[Task inputs — start]
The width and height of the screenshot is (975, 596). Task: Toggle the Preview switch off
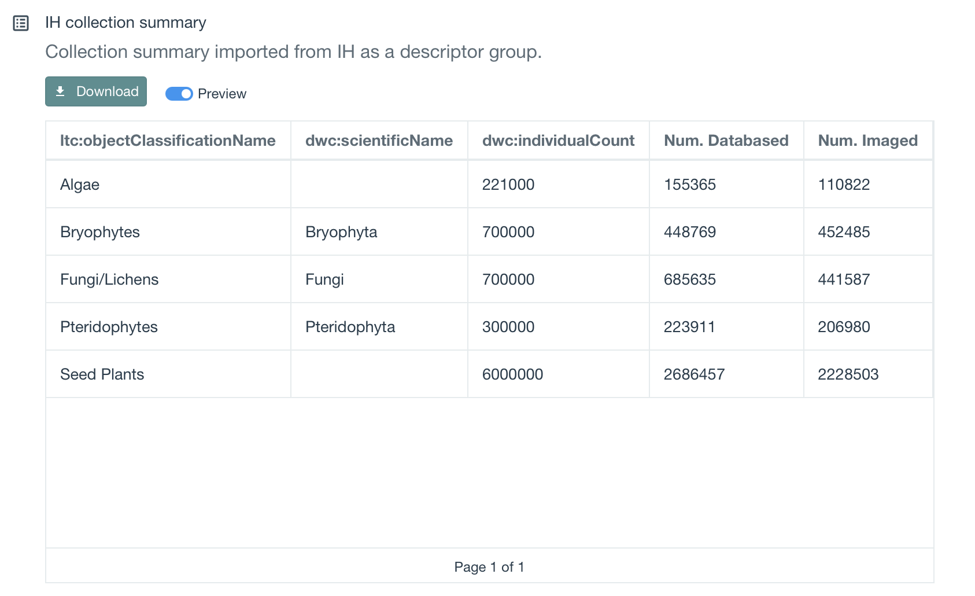click(179, 94)
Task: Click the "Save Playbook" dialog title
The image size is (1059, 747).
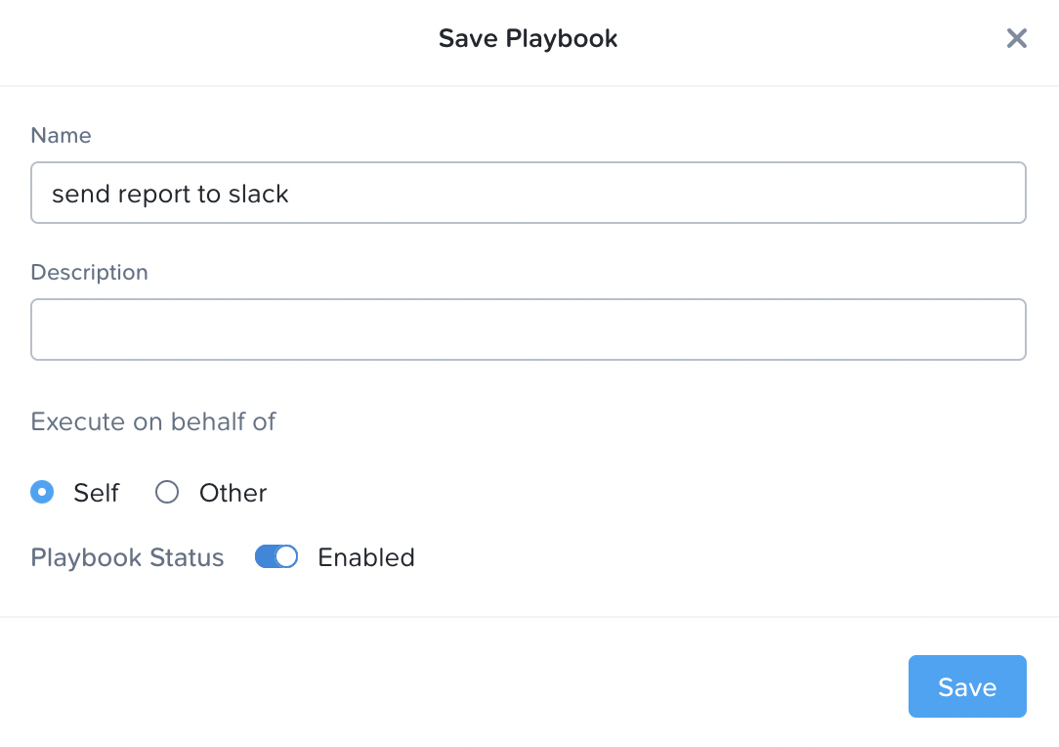Action: point(528,39)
[Task inputs — finish]
Work to be completed.
Keep the pictures out and print all the records exactly as they are.

Completed exercise.
The width and height of the screenshot is (975, 596). Task: Toggle the Preview switch off
click(179, 94)
Task: Click the "Save Playbook" dialog title
The image size is (1059, 747).
Action: point(528,39)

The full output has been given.